自地域と他地域のチャンネル番号重複対策に枝番号を使用

 地上デジタル放送は,総務省が免許した地域ごとの域内放送受信が基本となるが,視聴者が住んでいる地域によっては,他地域の電波が漏れて受信できてしまう場合がある。

 他地域(他県)の放送が受信できた場合,自地域の放送局のチャンネル番号と他地域チャンネル番号が重複することがある。例えば,東京地区において,神奈川県のテレビ神奈川(3チャンネル)と埼玉県のテレビ埼玉(3チャンネル)の両方を受信できる場合,同じ3チャンネルでチャンネル番号が重なってしまう。この時,3けたチャンネル番号も同じになるので,受信機はこれらの放送局を区別するために,もう1けたの番号を付け足して4けたの番号で表す。この4けた目の番号のことを「枝番」と呼んでいる。

枝番割り当て方法

 受信機において,枝番を割り当てる方法は,(1) 初期スキャン時と(2) 再スキャン時がある。なお,枝番は[0]~[9]までの番号であり,[9]を超える場合の対応方法は,商品企画となっている。
  • 新規スキャン
    域内のサービスには,その局ごとに枝番[0]を割り当てるが,リモコンIDが重なる場合は,地域識別が県域(域内)のものを[0]とし,残りを地域識別順に[1]から割り当てる。次に域外の局で,リモコンIDが重なっているものに関して,その局の全てのサービスに対して地域識別順に域内で割り当たっている枝番に追加する方法で割り当てる。

  • 再スキャン
    再スキャンで現状のサービスで受信できないものがあった場合でも,そのサービスの枝番号は欠番として残しておく。再スキャンにより新たなサービスが検出された場合,それが既に登録されている局のサービスの場合は,その局の枝番を割り当てる。そのサービスが新たな局の場合,域内の局でリモコンIDが重ならない場合には枝番は[0] を割り当てる。

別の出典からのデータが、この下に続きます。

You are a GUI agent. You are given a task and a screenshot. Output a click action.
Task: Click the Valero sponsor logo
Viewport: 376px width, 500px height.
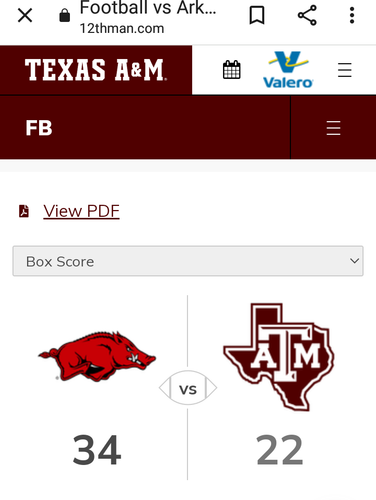[288, 70]
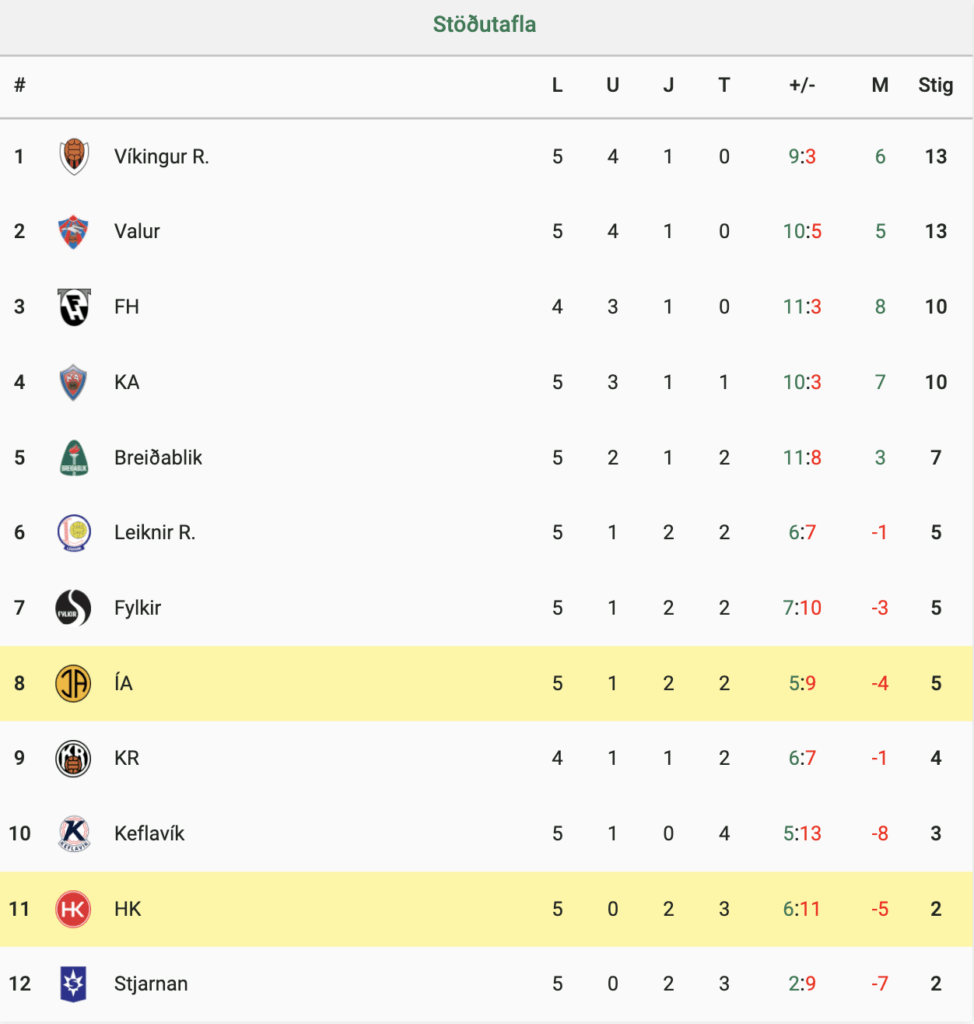Click the Stig column header
The height and width of the screenshot is (1024, 974).
coord(935,85)
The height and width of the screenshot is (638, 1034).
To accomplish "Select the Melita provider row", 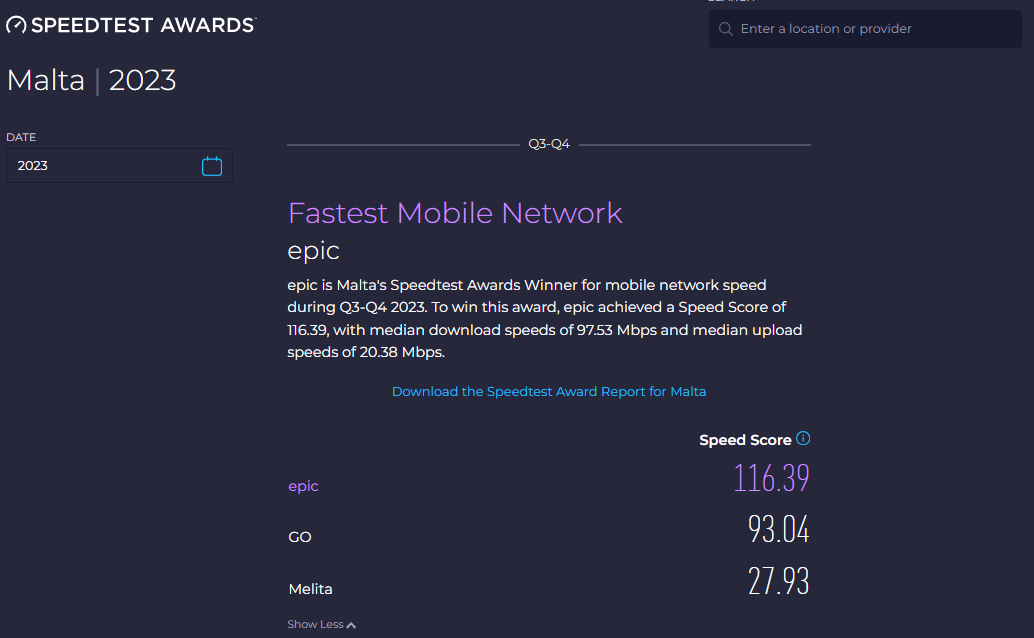I will click(x=311, y=589).
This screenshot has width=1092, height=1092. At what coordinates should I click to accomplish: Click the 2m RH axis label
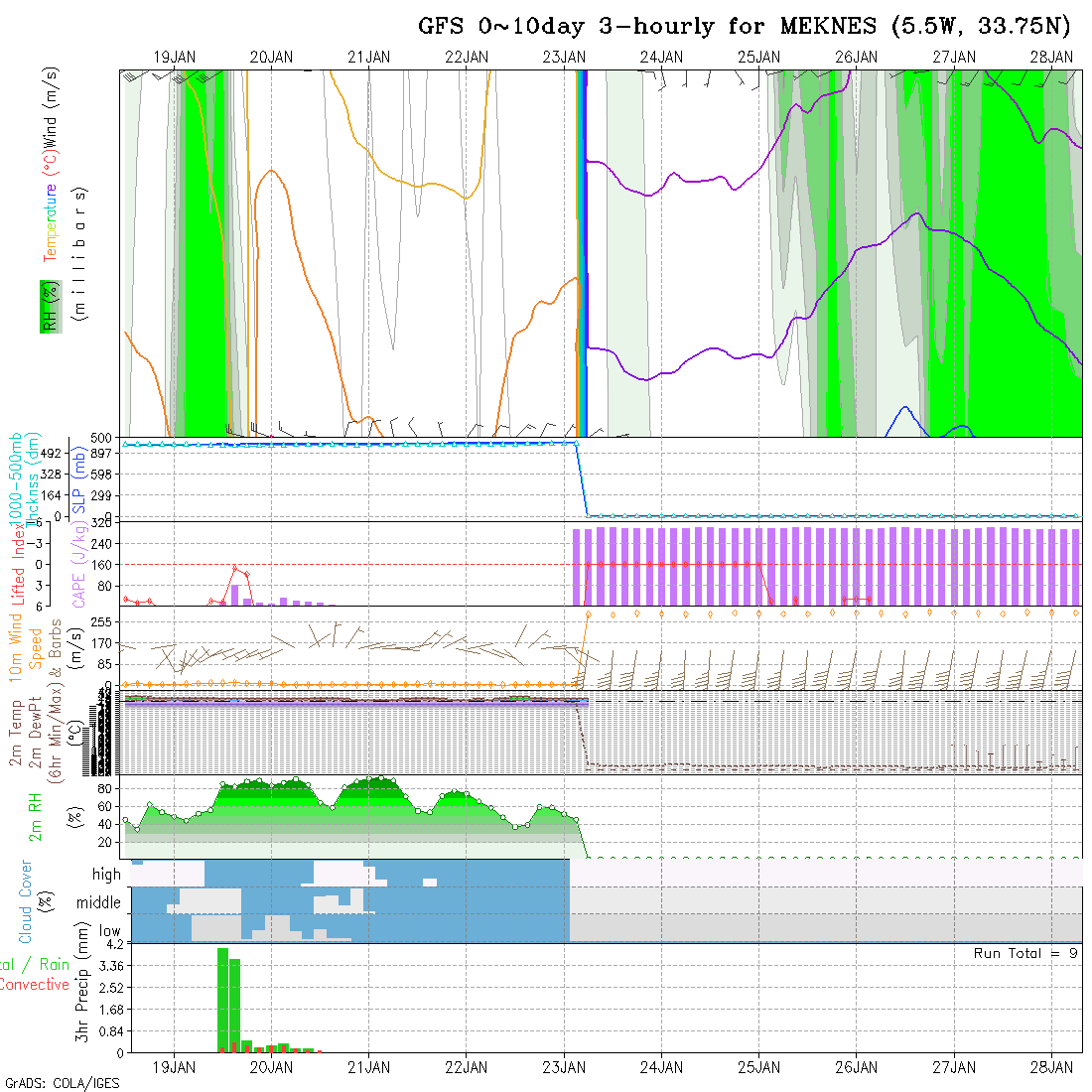[x=35, y=817]
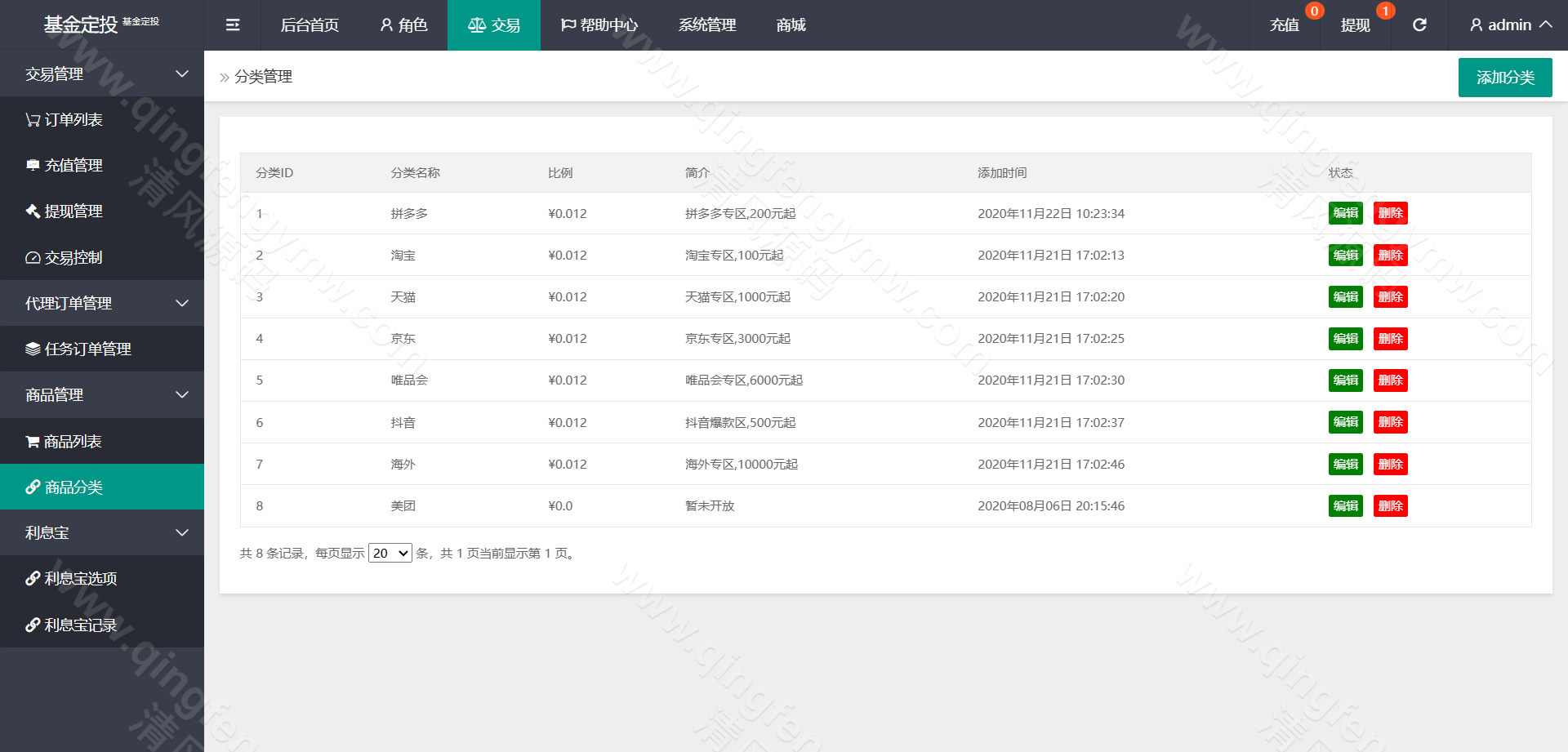
Task: Select 利息宝记录 in the sidebar
Action: click(80, 625)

 リモコンIDが重なる場合と域外のサービスの場合,枝番はそのリモコンIDに割り当たっている番号の後に割り当てる。ただし,新規開局した県域の局のリモコンIDが既存の広域局のリモコンIDと同じであった場合,初期スキャンと同じように新規の県域局に枝番[0]を割り当て,既存の広域局は枝番を後ろに追加で割り当てる。

 この枝番も含めたダイレクト選局方法については,受信機メーカーによって操作が若干異なることが考えられるのため,当該メーカーの取扱説明書等でご確認が必要である。

ワンセグ対応携帯電話が持っているチャンネルリスト

 上述したとおり,選局をアナログ放送の時と同様にスムーズに操作できるように,ワンセグ放送対応携帯電話では,チャンネルリストを持っている。チャンネルリストには,(1)地域識別,(2)物理チャンネル番号,(3)放送事業者名,(4)サービスID(3サービスを識別するID),(5)リモコン番号,(6)枝番が記録されている。ワンセグ放送サービスを視聴するユーザは,(4)のリモコン番号で選局できるようになっている。

 チャンネルリストは,一般の固定型テレビの場合には一度受信状態をスキャンニングしチャンネルリストを作成するだけで済む。一方,ワンセグ放送対応携帯電話は,固定型テレビと異なり複数の視聴エリアを移動することから,毎回スキャンニングを行ってリストを更新する必要がある。そこで,チャンネルリストを通信機能を利用して,サーバーから取得できるサービスや携帯電話に登録されていない地域に入った場合は,自動的にチャネルリストを作成し追加する機能が,今後提供されることが望まれる。